Though feelings and opinions are strong when it comes to Iran, knowledge of the actual history and governmental system of the country is less so. A study conducted by National Geographic reported that 70 percent of the students surveyed could not locate Iran on a map. Even with regular media attention, there is still a lot unknown about the Middle Eastern nation. The U.S. led economic sanctions, as well as the closed off cultural nature of the country have led Iran to be somewhat of an enigma to most Americans. Still, the relationship between the two nations might overshadow decades of complex history, so here’s a brief summary on past and current affairs of Iran.
Most of the current state of affairs between the US and today can be traced to the August of 1953. The C.I.A. and other western intelligence agencies aided in a revolt to overthrow the democratically elected prime minister. For years a western backed authoritarian Shah (a title given to Iranian kings) controlled the nation until the 1979 Cultural Revolution. The events of the revolution led to the takeover of the American embassy by students and militants. 52 Americans were held hostage for 444 days in what is now known as the Iranian Hostage Crisis.
The 1979 revolution or the Islamic awakening as its leaders called it, ultimately led to the dethroning of the Shah, and in that whirlwind of power an oligarchy of Muslim clerics took control. These clerics infused the country with Islamist ideals and laws, replacing more western ones enacted by the U.S. supported Shah. This tone of anti-westernism has been the prevalent tone in the nation’s politics and diplomacy for decades, and to this day still views western nations as an enemy. Such views are not even subtly expressed, as current President Mahmoud Ahmadinejad (like many leaders before him) occasionally refers to the U.S. as “The great Satan.”
Ahmadinejad often causes unrest at United Nations summits as well. Aljazeera News reports on a Sept. 27th speech given at a U.N. conference in New York, Mr. Ahmadinejad refers to Israeli tensions by saying, “Continued threat by the uncivilized Zionists to resort to military action against our great nation is a clear example of this bitter reality.”
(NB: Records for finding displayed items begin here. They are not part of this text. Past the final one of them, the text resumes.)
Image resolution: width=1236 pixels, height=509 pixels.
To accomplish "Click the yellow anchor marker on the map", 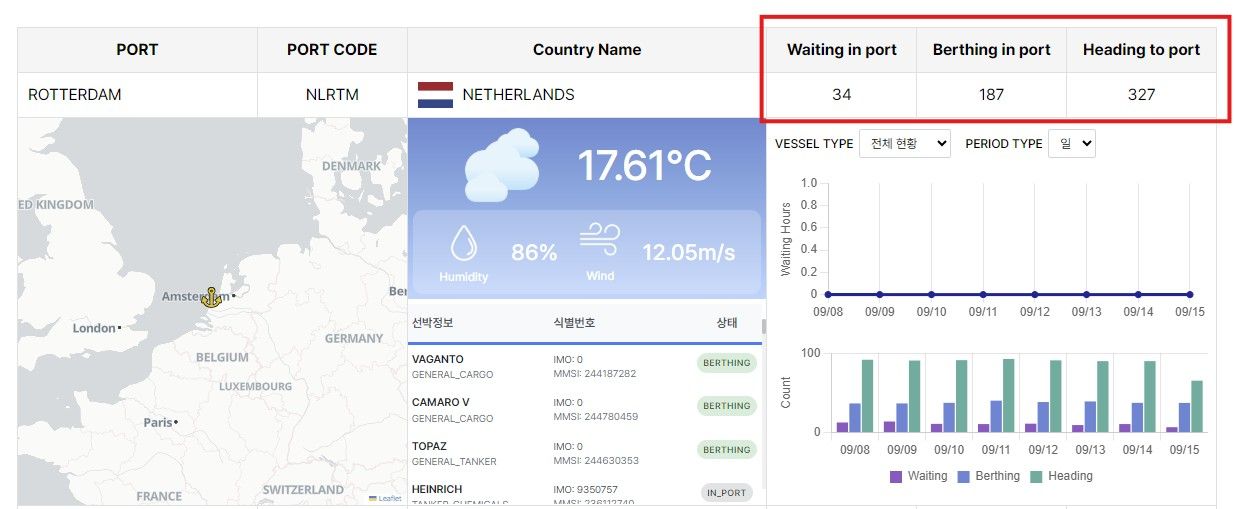I will [211, 296].

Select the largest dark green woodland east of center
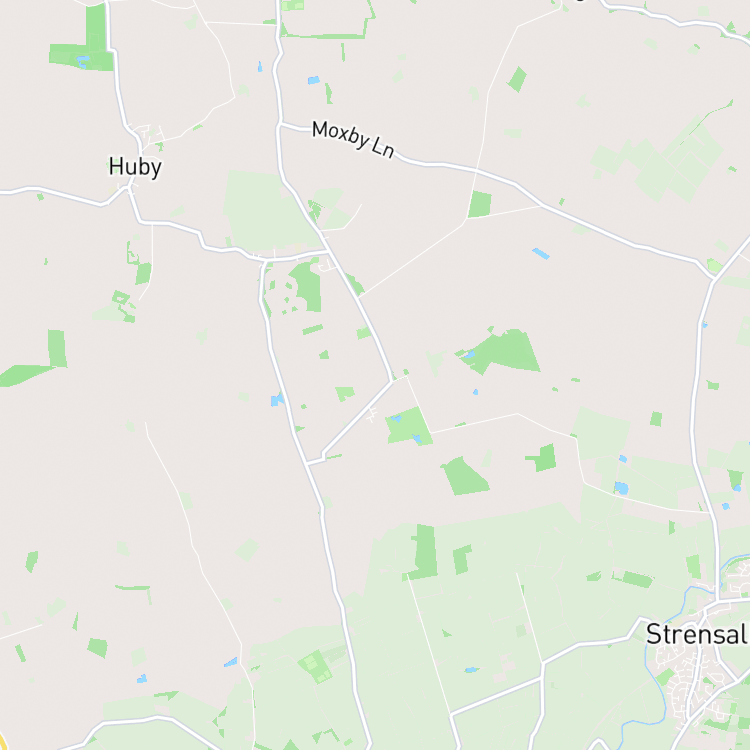tap(502, 351)
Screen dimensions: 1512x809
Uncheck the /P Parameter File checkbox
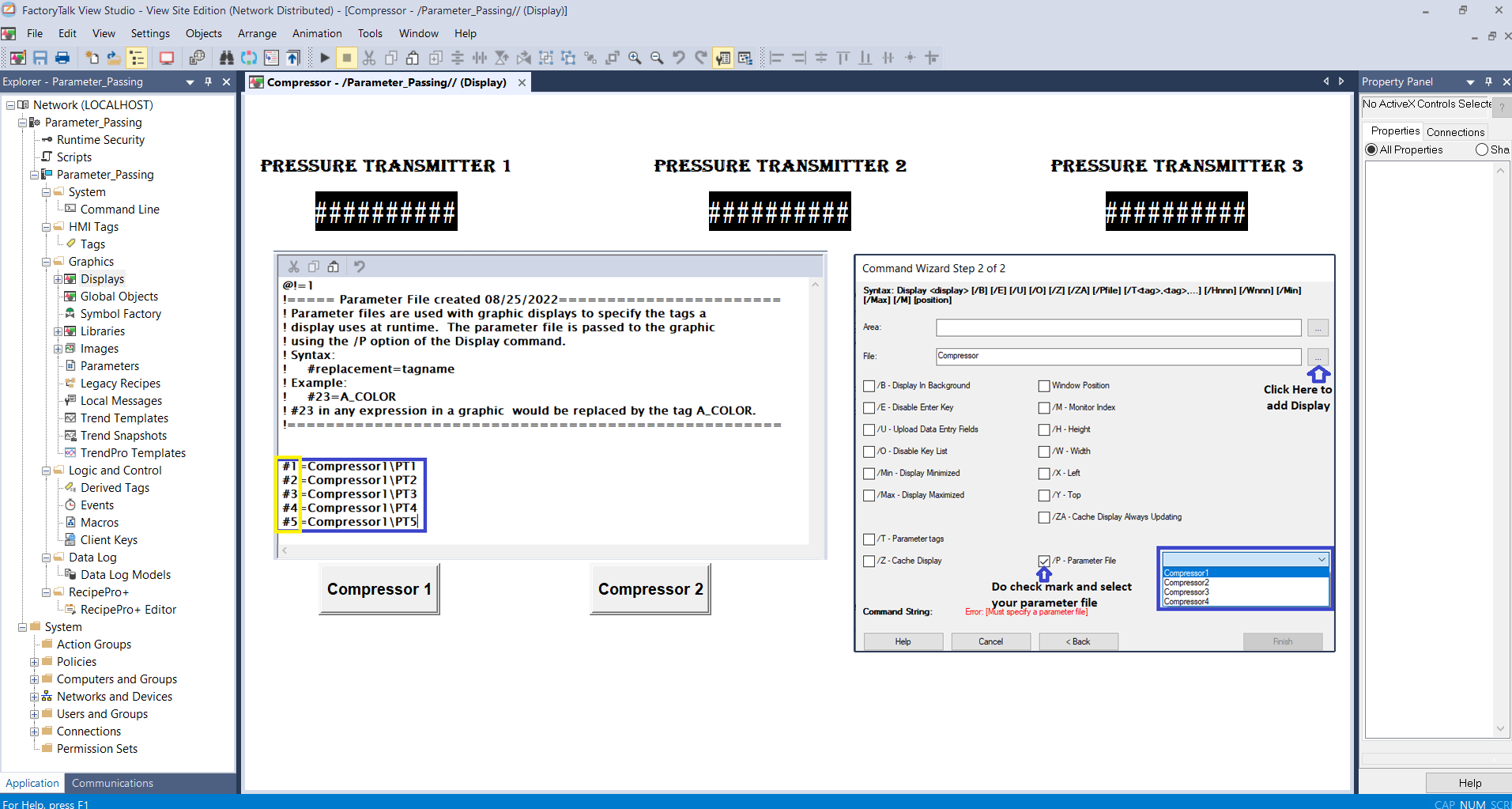(1044, 561)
Israel and Iran currently are in dangerous straights. As of Nov. 6, Israel prime minister Benjamin Netanyahu claim’s he is ready to attack Iran if need be, says the BBC. “I am; of course, ready to press the button if necessary.” Iran hasn’t been on friendly terms with the Jewish state, and has often been hostile in their relations. This most recent call to arms is over the Iranian nuclear program.
In 2011, The U.S and Canada strengthened economic sanctions against Iran, when reports suggested that Iran may be trying to reap a military application in their Uranium enrichment program. Ahmadinejad and other Iranian leaders deny these claims and insist that the program is solely for the development of nuclear energy, saying that the right to nuclear power was “unalienable.” At another U.N conference according to The Guardian, Ahmadinejad said “Let’s even imagine that we have an atomic weapon, a nuclear weapon. What would we do with it? What intelligent person would fight 5,000 American bombs with one bomb?” Regardless of which many nations are still strongly opposed to the idea as Iran as a nuclear power. Netanyahu states, “As long as I am prime minister, Iran will not have the atomic bomb.”
This leaves a lot for the United States to deal with. President Obama has taken a less hostile stance than his predecessor with Iran. Former President George Bush was often at odds with Iran, and even went so far as to label them as a member of “The Axis of Evil.” In contrast, the White House has given an official statement, in it a willingness to work with the government of Iran in achieving “peaceful nuclear power.” The statement also includes language giving Iranian leaders a choice in how it will interact with the international community. “It is time for the Iranian government to decide whether it wants to focus on the past, or whether it will make the choices that will open the door to greater opportunity, prosperity and justice for its people.”